**Task brief**
Exactly as given, transcribe each entry that follows.
-=-=-
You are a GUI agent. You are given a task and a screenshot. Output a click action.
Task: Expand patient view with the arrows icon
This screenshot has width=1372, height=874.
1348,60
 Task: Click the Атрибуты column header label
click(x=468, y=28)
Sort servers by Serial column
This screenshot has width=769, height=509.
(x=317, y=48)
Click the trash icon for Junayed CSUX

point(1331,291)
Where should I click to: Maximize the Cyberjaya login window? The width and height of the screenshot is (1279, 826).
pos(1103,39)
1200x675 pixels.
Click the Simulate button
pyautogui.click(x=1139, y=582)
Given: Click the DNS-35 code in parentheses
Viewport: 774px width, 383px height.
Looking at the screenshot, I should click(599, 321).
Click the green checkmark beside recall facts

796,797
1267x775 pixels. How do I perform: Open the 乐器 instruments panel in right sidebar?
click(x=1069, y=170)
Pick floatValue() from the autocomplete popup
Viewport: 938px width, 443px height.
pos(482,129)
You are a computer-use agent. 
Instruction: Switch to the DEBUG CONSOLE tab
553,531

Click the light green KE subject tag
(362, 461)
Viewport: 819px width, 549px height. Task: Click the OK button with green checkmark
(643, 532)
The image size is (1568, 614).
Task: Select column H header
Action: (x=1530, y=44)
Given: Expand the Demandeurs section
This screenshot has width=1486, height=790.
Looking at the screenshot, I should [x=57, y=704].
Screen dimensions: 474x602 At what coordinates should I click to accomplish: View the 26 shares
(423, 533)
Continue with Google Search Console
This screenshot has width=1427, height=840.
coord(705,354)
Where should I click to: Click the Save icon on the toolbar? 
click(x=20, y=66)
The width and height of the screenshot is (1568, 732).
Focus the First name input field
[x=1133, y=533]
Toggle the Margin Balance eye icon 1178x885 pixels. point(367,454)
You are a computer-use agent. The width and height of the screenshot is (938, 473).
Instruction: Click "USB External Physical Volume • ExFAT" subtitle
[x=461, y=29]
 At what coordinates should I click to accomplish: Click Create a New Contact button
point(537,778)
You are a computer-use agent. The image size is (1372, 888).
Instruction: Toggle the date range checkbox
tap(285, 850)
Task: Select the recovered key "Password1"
-=-=-
**Solution**
You are a GUI agent. You are given a task and a screenshot. Output a click action.
Task: Expand patient view with the arrows icon
This screenshot has width=1372, height=874.
1348,60
 Task: Click the Атрибуты column header label
click(x=468, y=28)
Sort servers by Serial column
This screenshot has width=769, height=509.
(x=317, y=48)
Click the trash icon for Junayed CSUX

point(1331,291)
Where should I click to: Maximize the Cyberjaya login window? The width and height of the screenshot is (1279, 826).
pos(1103,39)
1200x675 pixels.
Click the Simulate button
pyautogui.click(x=1139, y=582)
Given: Click the DNS-35 code in parentheses
Viewport: 774px width, 383px height.
Looking at the screenshot, I should click(599, 321).
Click the green checkmark beside recall facts

796,797
1267x775 pixels. How do I perform: Open the 乐器 instruments panel in right sidebar?
click(x=1069, y=170)
Pick floatValue() from the autocomplete popup
Viewport: 938px width, 443px height.
pos(482,129)
You are a computer-use agent. 
Instruction: Switch to the DEBUG CONSOLE tab
553,531

Click the light green KE subject tag
(362, 461)
Viewport: 819px width, 549px height. Task: Click the OK button with green checkmark
(643, 532)
The image size is (1568, 614).
Task: Select column H header
Action: (x=1530, y=44)
Given: Expand the Demandeurs section
This screenshot has width=1486, height=790.
Looking at the screenshot, I should [x=57, y=704].
Screen dimensions: 474x602 At what coordinates should I click to accomplish: View the 26 shares
(423, 533)
Continue with Google Search Console
This screenshot has width=1427, height=840.
coord(705,354)
Where should I click to: Click the Save icon on the toolbar? 
click(x=20, y=66)
The width and height of the screenshot is (1568, 732).
Focus the First name input field
[x=1133, y=533]
Toggle the Margin Balance eye icon 1178x885 pixels. point(367,454)
You are a computer-use agent. The width and height of the screenshot is (938, 473).
Instruction: Click "USB External Physical Volume • ExFAT" subtitle
[x=461, y=29]
 At what coordinates should I click to accomplish: Click Create a New Contact button
point(537,778)
You are a computer-use agent. The image size is (1372, 888).
Instruction: Toggle the date range checkbox
tap(285, 850)
Task: Select the recovered key "Password1"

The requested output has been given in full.